El señor Lorry sabía que la señorita Pross era muy celosa, pero no ignoraba tampoco que bajo tal capa de su excentricidad era una de las criaturas más generosas que se encuentran solamente entre las mujeres capaces, por puro amor y admiración, de constituirse en esclavas de la juventud cuando ellas ya la han perdido, de la belleza que nunca poseyeron, de dones que jamás tuvieron la fortuna de alcanzar y de las esperanzas que nunca brillaron en sus vidas sombrías.

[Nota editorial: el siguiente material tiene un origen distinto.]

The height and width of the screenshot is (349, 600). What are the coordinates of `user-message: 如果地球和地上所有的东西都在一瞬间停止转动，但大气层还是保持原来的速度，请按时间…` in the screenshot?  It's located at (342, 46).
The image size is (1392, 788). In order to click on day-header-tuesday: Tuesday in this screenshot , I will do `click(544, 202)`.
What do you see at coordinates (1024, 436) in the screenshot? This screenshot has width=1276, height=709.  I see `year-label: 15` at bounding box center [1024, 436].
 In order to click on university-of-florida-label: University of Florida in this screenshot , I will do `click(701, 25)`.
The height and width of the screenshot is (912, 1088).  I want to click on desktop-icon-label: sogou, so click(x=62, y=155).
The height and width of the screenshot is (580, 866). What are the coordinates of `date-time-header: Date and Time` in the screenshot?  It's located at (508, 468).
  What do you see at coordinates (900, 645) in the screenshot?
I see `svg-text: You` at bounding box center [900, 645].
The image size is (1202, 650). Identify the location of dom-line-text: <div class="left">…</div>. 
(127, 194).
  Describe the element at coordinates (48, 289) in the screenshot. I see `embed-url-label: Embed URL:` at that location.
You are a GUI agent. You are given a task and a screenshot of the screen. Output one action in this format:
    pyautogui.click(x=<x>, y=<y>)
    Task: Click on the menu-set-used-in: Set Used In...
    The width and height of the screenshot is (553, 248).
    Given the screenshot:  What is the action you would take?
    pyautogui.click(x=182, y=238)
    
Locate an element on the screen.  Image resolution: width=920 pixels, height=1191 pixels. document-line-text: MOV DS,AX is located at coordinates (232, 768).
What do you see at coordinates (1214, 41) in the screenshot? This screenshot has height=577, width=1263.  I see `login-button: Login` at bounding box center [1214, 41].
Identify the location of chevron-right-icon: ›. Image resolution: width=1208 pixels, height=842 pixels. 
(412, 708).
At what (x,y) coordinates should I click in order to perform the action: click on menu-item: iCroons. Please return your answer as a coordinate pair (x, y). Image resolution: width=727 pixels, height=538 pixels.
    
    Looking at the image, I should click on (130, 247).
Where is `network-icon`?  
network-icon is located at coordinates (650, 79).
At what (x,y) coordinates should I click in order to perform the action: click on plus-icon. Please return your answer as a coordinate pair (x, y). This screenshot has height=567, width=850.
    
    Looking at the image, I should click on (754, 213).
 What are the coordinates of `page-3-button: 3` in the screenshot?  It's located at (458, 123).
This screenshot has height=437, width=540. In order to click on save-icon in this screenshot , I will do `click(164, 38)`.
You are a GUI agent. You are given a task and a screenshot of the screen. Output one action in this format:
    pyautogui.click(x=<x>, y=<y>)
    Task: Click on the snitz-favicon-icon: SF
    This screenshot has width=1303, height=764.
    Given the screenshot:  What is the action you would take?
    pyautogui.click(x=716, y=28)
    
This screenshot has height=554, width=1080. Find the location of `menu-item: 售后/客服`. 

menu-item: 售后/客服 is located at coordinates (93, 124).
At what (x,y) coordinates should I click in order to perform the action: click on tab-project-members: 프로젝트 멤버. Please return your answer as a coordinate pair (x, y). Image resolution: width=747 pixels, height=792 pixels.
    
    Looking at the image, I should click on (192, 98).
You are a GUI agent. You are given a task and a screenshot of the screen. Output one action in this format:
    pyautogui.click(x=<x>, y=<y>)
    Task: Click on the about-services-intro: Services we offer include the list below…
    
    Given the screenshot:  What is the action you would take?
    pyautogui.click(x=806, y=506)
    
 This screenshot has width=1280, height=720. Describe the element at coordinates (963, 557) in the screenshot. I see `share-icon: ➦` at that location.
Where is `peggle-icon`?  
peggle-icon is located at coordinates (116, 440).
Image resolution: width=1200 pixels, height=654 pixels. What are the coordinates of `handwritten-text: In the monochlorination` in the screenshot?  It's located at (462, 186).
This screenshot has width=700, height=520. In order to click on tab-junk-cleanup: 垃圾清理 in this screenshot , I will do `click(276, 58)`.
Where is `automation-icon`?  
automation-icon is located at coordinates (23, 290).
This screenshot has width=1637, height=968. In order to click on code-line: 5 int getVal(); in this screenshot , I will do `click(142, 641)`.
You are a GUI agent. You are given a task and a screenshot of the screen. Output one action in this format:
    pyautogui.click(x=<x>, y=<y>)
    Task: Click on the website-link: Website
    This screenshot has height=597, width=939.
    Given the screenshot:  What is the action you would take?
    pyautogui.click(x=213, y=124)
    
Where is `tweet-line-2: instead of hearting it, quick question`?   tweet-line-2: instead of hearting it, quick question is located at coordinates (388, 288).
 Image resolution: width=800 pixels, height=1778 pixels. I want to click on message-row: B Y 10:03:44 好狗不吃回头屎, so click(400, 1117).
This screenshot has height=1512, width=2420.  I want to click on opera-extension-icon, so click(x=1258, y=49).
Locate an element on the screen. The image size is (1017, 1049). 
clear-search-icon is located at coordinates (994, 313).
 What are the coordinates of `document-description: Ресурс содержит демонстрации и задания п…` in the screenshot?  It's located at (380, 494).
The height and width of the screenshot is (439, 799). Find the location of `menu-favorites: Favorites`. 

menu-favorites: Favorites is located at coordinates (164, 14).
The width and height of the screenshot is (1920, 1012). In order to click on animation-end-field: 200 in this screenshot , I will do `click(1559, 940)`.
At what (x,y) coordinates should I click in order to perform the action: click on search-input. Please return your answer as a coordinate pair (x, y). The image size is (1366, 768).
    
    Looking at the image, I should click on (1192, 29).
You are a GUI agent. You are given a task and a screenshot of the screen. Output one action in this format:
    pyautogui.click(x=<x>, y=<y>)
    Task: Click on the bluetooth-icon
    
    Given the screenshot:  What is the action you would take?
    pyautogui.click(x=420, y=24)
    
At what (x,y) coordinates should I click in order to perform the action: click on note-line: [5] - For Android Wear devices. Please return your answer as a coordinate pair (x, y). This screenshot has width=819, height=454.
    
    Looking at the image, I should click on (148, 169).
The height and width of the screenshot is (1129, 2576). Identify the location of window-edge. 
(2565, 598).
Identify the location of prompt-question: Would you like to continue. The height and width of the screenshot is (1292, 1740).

El señor Lorry conocía bastante el mundo para saber que ningún servicio es mejor que el hecho por amor, y que no está inspirado en ningún interés mercenario, y por esta razón sentía tal respeto por la señorita Pross, que la consideraba mucho más cerca de los ángeles que a muchas de las damas favorecidas por la belleza y el arte y que tenían grandes sumas depositadas en las cajas del Banco Tellson.
—No hay, ni habrá nunca, un hombre digno de mi querida niña —dijo la señorita Pross—. Solamente habría podido serlo mi hermano Salomón, si no hubiera tenido un pequeño desliz en la vida.
El señor Lorry tuvo ocasión de informarse acerca de la señorita Pross y así supo que su hermano Salomón era un perfecto sinvergüenza, que le robó cuanto poseía, con excusa de realizar un negocio y que luego, sin compasión alguna, la abandonó, dejándola en la miseria más completa. Y aquella buena opinión de la señorita Pross acerca de su hermano, deducción hecha de su pequeño desliz, era un motivo más que contribuía a aumentar la buena opinión del señor Lorry sobre ella.
—Ya que se da la feliz casualidad de que estamos solos y ambos somos personas de negocios —dijo el señor Lorry—, permitidme preguntaros si el doctor se ha referido alguna vez, hablando con Lucía, al tiempo en que se dedicaba a hacer zapatos.
—Nunca.
—Pues ¿por qué conserva esa banqueta y las herramientas?
—Tal vez trata de ello consigo mismo —replicó la señorita Pross.
—¿Creéis que piensa en ello alguna vez?
—Sí, lo creo.
—¿Imagináis?… —empezó a decir el señor Lorry, pero la señorita Pross lo interrumpió diciendo:
—No imagino nada. No tengo imaginación.
—Bueno, lo diré de otra manera. ¿Suponéis… porque espero que alguna vez llegaréis a suponer?
—A veces.
—Pues bien. ¿Suponéis si el doctor tiene opinión formada acerca de la causa de su prisión o de quién tuvo la culpa de ella?
—En este asunto no supongo más de lo que me dice mi niña.
—¿Y es…?
—Que se figura que su padre sabe todo eso.
—No os enoje porque no soy otra cosa que un hombre de negocios, y vos también sois mujer que entiende en ellos. Encuentro muy raro que el doctor Manette, inocente como es él de todo crimen, no quiera hablar nunca de este asunto. Y no ya conmigo, a pesar de que estuvimos antiguamente en relaciones de negocios, sino con su hermosa hija, a quien tanto quiere. Creedme, señorita Pross, si os hablo de eso no es por curiosidad, sino por el interés que el doctor me inspira.